Adhesive bolt supplier to share with you: Bolt connection is the most widely used node connection method in mechanical engineering, structural engineering and other fields. It is the most basic structural form in fastener connection. Mass production, simple structure, low cost, convenient installation, interchangeability and other advantages are widely used in modern structural engineering. The different types of bolts, the characteristics of the force, the environment of use, etc., the importance of the bolts is different, and the requirements for loosening are also different. In history, accidents of structural damage due to loose bolts are not uncommon. It can be seen that the importance of bolt anti-loosening to ensure the stress characteristics of bolts and the overall safety of the structure. Loose bolts have become a safety hazard for steel structure connections. The analysis shows that there are many reasons for bolt loosening, such as the initial deformation of the bolt connector, the effect of axial load, and the effect of lateral load. In engineering practice, many anti-loosening measures have also been proposed, such as accurately applying prestress, taking mechanical measures to prevent loosening, using punch points, glued bolts and nuts, and using self-locking anti-loosening nuts. Therefore, when anti-loosening measures are taken on bolts, all aspects of bolt performance must be fundamentally understood.
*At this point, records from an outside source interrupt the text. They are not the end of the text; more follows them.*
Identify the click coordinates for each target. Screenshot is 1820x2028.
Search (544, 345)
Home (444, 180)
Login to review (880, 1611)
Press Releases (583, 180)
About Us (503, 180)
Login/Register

2Common bolt classification and current construction and anti-loose measures:
From the perspective of the stress mechanism of bolts, bolts can be divided into four types: ordinary bolts, high-strength ordinary bolts that bear vibration loads in high-rise structures, high-strength bolts, and high-strength bolts that undergo tensile and compression alternating loads. Ordinary bolts generally bear tensile or shear forces directly and are used in the connection of non-essential structural members. In the past, it was thought that only bolts were needed for bolt construction. However, at present, the construction quality acceptance regulations for power system and tower and mast steel structures have given relatively accurate torque value requirements for "tightening".
The second type of bolt is often used for tower flanges in high-rise structures, which can withstand tensile forces, and the structure can withstand certain vibrations.
The third type of high-strength bolt is subjected to a pre-tension force first, and then generates frictional resistance on the contact surface between the connected parts to bear the shear force or reduce its pre-pressure to receive the tensile force. Generally used in important industrial and civil buildings such as beam members, such bolts are generally constructed by the torque method, and bolts rely on friction generated by the compression between threads to prevent loosening. The bolt is a high-strength ordinary bolt. The bolt does not apply pretension, but it needs to be tightened, and a double nut is used to prevent loosening.
The fourth type of bolt is a bolt that undergoes alternating tension and compression. This bolt generally bears fatigue loads at the same time, requires pre-tensioning, and has high requirements for anti-loosening. It is common in the connection flange of wind turbine towers.
When the tightening torque of the first type of ordinary bolt reaches the value specified in the specification, the bolt will not loosen. expansion bolt with a certain vibration load in a high-rise structure has a good anti-loosening effect. For example, the 336-meter-high Heilongjiang TV Tower completed in 2000 did not find loose bolts. The anti-loosening effect of high-strength bolts in bridge structures is also very good. However, the fourth type of bolt has a significant deficiency in anti-loosening effect. In the field of wind power generation, using a torque wrench to check the bolt pre-tension during the operation of the wind turbine has become an important part of the regular maintenance of a wind farm, which consumes a lot of manpower and resources.